● **WORK INSTRUCTIONS**:
Within the material below, locate the line with "Blog (841, 1106)" and the line with "[Previous announcement] (57, 19)", then return those two lines and all lines between them, exactly as written.

● **MATERIAL FOR THIS TASK**:
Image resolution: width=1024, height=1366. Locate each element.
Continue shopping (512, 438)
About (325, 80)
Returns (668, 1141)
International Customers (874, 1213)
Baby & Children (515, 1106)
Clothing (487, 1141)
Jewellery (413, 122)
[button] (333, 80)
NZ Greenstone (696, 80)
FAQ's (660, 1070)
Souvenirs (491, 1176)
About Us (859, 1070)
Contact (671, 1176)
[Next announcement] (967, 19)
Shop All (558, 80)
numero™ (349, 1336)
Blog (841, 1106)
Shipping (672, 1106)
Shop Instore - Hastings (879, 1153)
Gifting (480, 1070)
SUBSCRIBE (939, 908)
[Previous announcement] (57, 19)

--

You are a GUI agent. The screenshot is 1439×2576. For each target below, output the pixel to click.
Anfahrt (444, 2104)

==

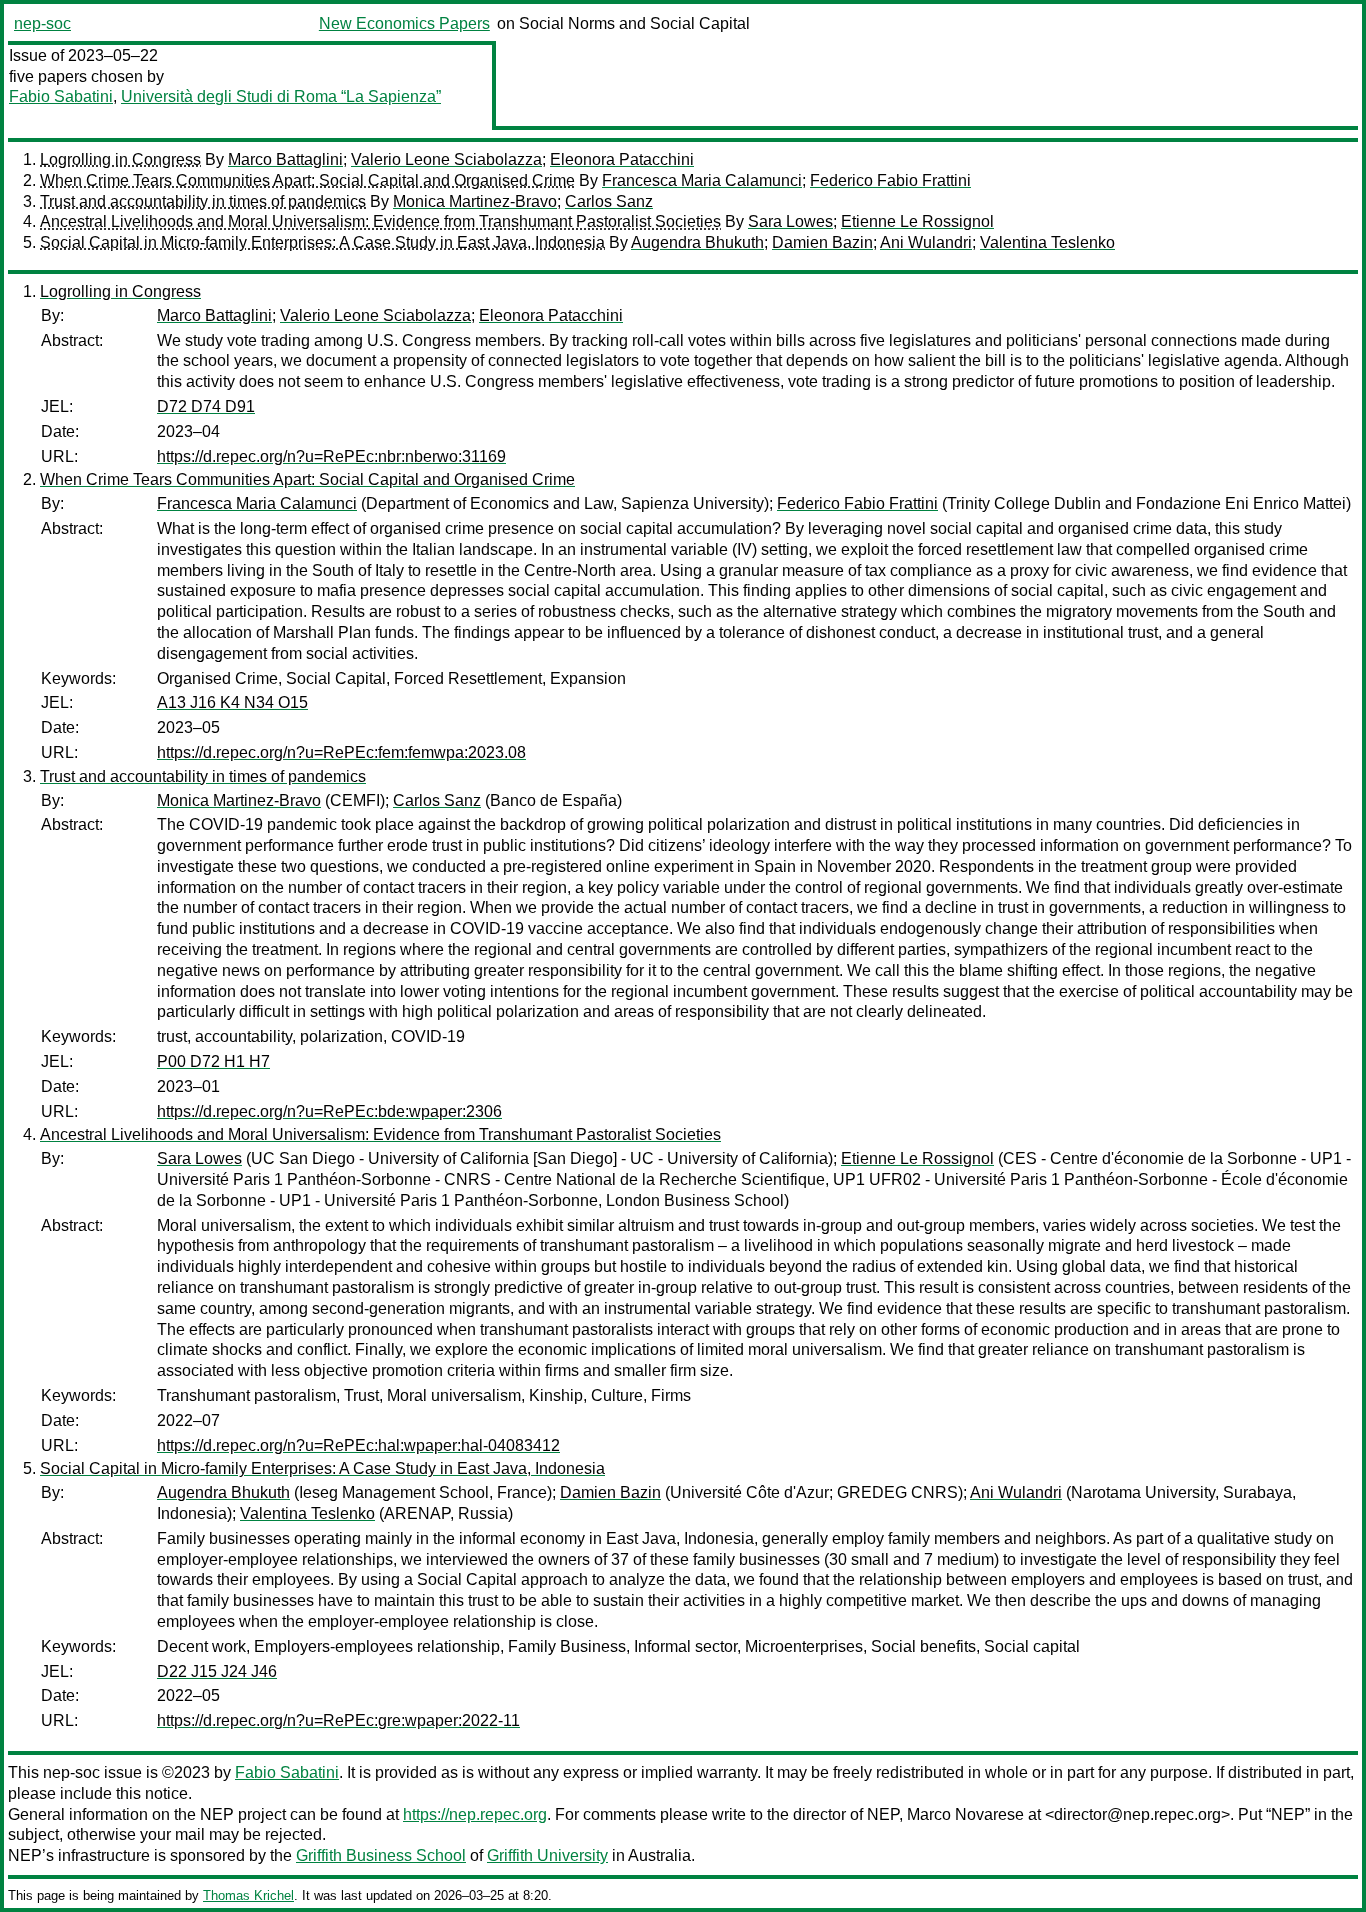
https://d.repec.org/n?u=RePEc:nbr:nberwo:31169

● **RESPONSE**:
Blog (841, 1106)
Shipping (672, 1106)
Shop Instore - Hastings (879, 1153)
Gifting (480, 1070)
SUBSCRIBE (939, 908)
[Previous announcement] (57, 19)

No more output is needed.